Stern School of Business
Statistics and Data Analysis


Professor: William Greene, Departments of Economics and IOMS

BS Ohio State University, 1972 (Operations Research); MA Wisconsin, 1974 (Economics); PhD Wisconsin, 1976 (Econometrics); History: Cornell 1976-1982; Real world, 1982-1983; Return to ivory tower at Stern (then GBA) NYU, 1983-; Robert Stansky Professor, 2010-. Permanent affiliations: University of Lugano, American University, University of Sydney, Monash University, University of Queensland, Curtin University, Queensland University of Technology, University College London. Publications: Articles - see vita on home page; Books: Modeling Ordered Choices, 2010, Econometric Analysis, 7th Ed (2012); Applied Choice Analysis (2006,2015); Software, NLOGIT (, Editor in Chief, Foundations and Trends in Econometrics. Editor in Chief, Journal of Productivity Analysis, Associate Editor, Journal of Economic Education, Journal of Choice Modeling, Economics Letters. Research interests: econometric methodology, discrete choice modeling, efficiency and productivity analysis, health economics, transportation, nonlinear estimation, entertainment and media.
Office:  MEC 7-90, Ph. 998-0876, Fax. 995-4218

Home Page:


This course has two broad objectives: (1) This course will provide students with an understanding of fundamental notions of data presentation and analysis. We will develop tools to enable students to use statistical thinking in the context of business problems. The course deals with modern methods of data exploration (partly to reveal unusual or problematic aspects of data sets), the uses and abuses of the basic techniques of statistical inference, and the use of linear regression as a tool for management and financial analysis. (2) There is randomness everywhere in life and in the environment. We will develop models of probability and random variables that help to understand the randomness of everyday life and the business environment.

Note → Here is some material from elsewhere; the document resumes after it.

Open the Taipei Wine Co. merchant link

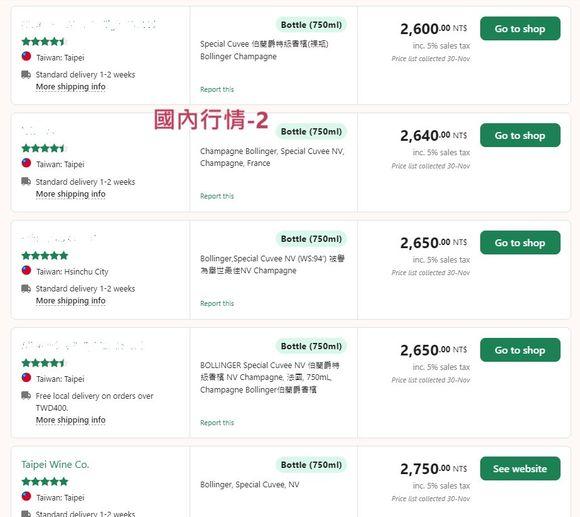click(55, 464)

I will assume that students are familiar with routine algebra, exponents and logarithms as well as graphical tools such as the slope and intercept of a straight line. Algebra will be used freely throughout the course. We may have rare occasions to use calculus, but these will be sparing at most.

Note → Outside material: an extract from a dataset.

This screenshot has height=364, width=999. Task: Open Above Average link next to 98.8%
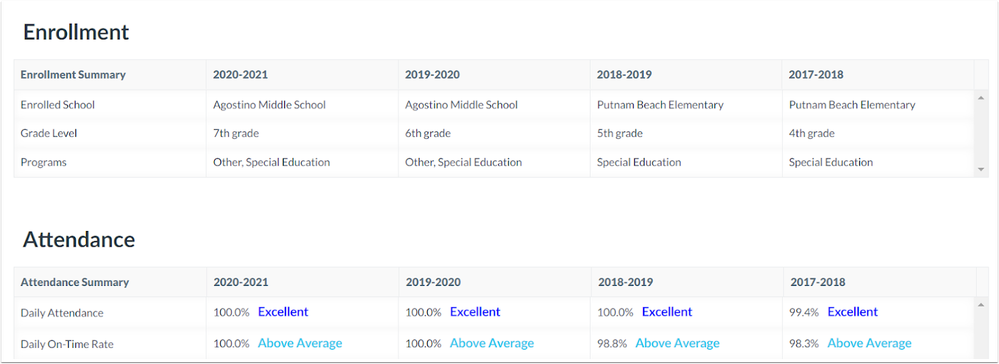click(677, 343)
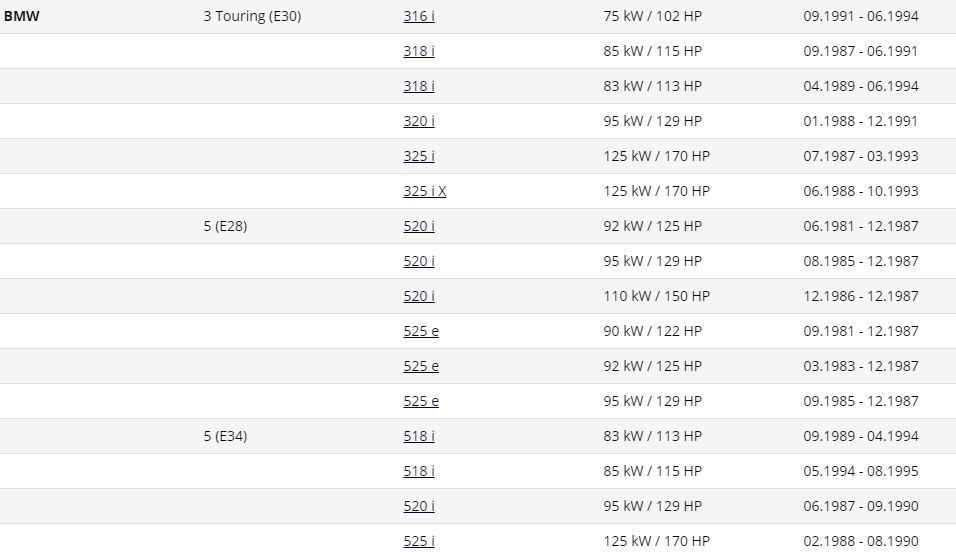This screenshot has width=956, height=552.
Task: Select the 3 Touring (E30) series cell
Action: (x=252, y=16)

Course Requirements and Course Grades


Final grades for the course will be determined on the basis of the following components and weights:


*   Mid-term exam: 30% (2012 Midterm Exam with Solutions) (2013 Midtern Exam with Solutions)

*   Final exam: 30% (2012 Final Exam with Solutions)

*   In class short (10 minutes) quizzes 15% (5 @ 3% ) 15% (in aggregate)

*   Homework assignments (details below): (5 @ 3%) 15% (in aggregate). Students may work in groups of up to 4 and submit a single report for the group.

*   Model development project (details below) 10%. Students may work in groups of up to 4 and submit a single report for the group.


Official policy at Stern mandates that grades in core classes follow a distribution in which no more than 35% of students receive A or A-. Homework assignments are mandatory. Late submissions will be accepted only with a persuasive justification, but not after the solutions have been posted. All examinations are open book, open notes, closed telephone, closed PDA, closed iPhone, closed iPad, closed Droid, closed laptop, closed tablet, open mind. Do bring a conventional hand calculator (not a cell phone that includes a calculator) to both exams. Links to copies of past exams appear below.


Honor Code:  Of course.


Course Materials


*    Text for this course is Statistics for Business: Decision Making and Analysis (Pearson, 2nd Edition) by Robert Stine and Dean Foster: (


*    Software for the course will be Minitab, Release 17. You can rent a copy for about $30 for the semester from the website, - at the site, click on e-Store. (Introduction to Minitab) (Useful notes on Minitab) Minitab 17 can also be run on the Stern Citrix server. We will discuss this in class.

Other Stuff

*    Please remember to turn off your cell phone before you come to class.

*    Please try to arrive early. Late entrances are disruptive.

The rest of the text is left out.